Hélas, même cet accompagnement n’a pas suffi à enrayer la désertion des églises, car ceux des croyants qui adhèrent à la religion non par mode mais par conviction ne se retrouvent plus dans une ouverture si large qu’elle dilue leur identité. Alors survient un inévitable mouvement de balancier vers le retour aux fondamentaux : telle est l’heure des Benoît XVI et des Monseigneur Léonard. Des hommes qui ne sont pas radicaux ni extrémistes, mais simplement traditionnalistes, et qui nous rappellent qu’une religion c’est toujours une vérité révélée supposée, et non le meilleur miroir de ce que vous avez envie d’y voir.

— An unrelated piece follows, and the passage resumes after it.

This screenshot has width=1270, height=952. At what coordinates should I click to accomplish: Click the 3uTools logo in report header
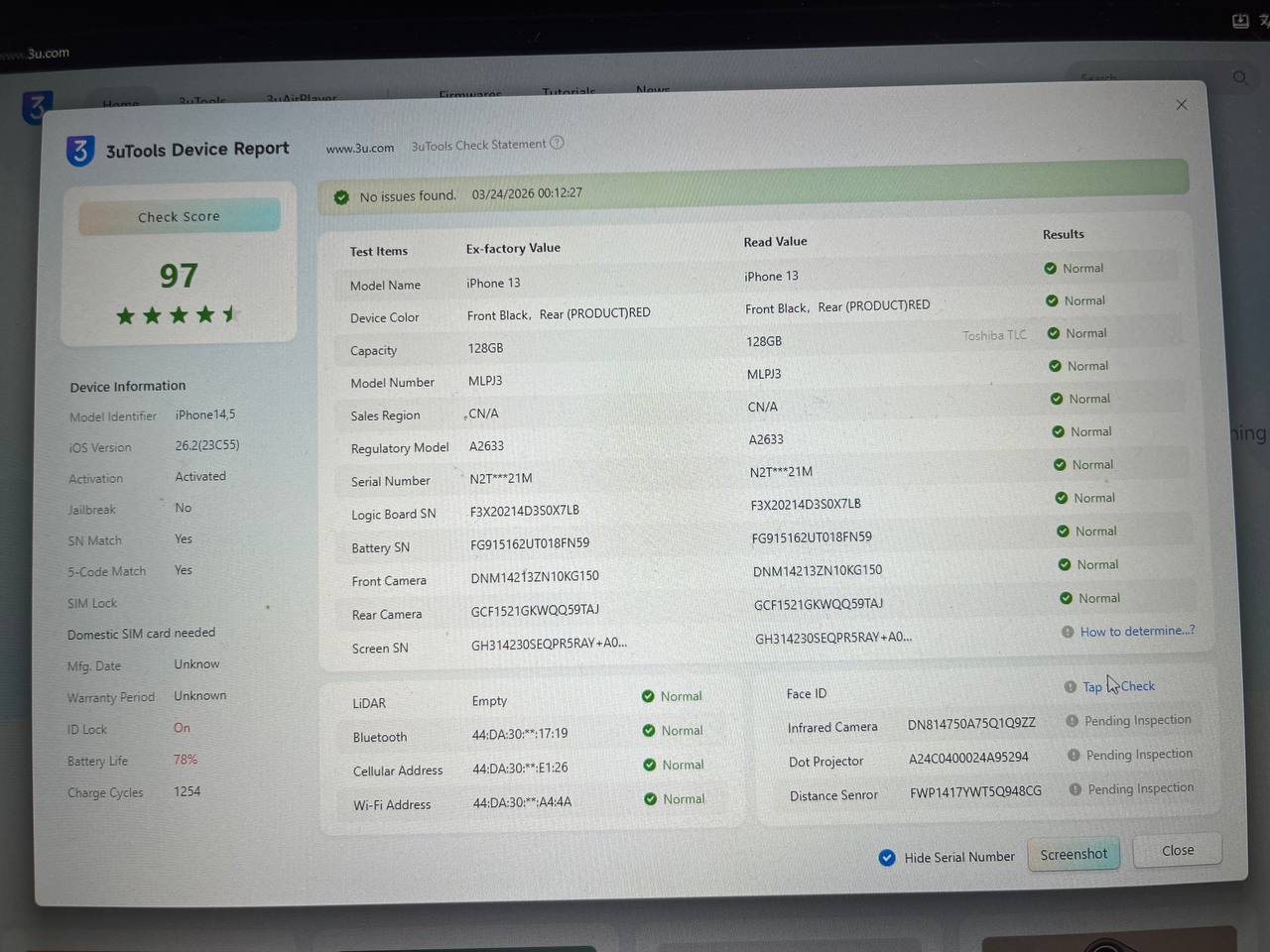80,151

Stigmatiser la fermeture des représentants d’une Eglise est un peu facile. Cela permet de se faire plaisir, et d’oublier que la conservation et la rigueur sont la nature de toute religion ou idéologie : si l’Eglise devient auberge espagnole, elle disparaît. La nomination de Monseigneur Léonard, à tout le moins, devrait permettre de rappeler cette simple réalité aux amateurs de shopping religieux sans engagement que beaucoup d’entre nous sommes un peu devenus.